The input —
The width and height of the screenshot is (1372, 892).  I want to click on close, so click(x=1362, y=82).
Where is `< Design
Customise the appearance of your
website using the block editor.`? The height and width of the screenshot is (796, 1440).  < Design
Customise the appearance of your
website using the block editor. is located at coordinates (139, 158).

Instructions for the task — Reproduce every one of the rows above word for word.

Answer in full —
The width and height of the screenshot is (1372, 892).  I want to click on close, so click(x=1362, y=82).
Where is `< Design
Customise the appearance of your
website using the block editor.`? The height and width of the screenshot is (796, 1440).  < Design
Customise the appearance of your
website using the block editor. is located at coordinates (139, 158).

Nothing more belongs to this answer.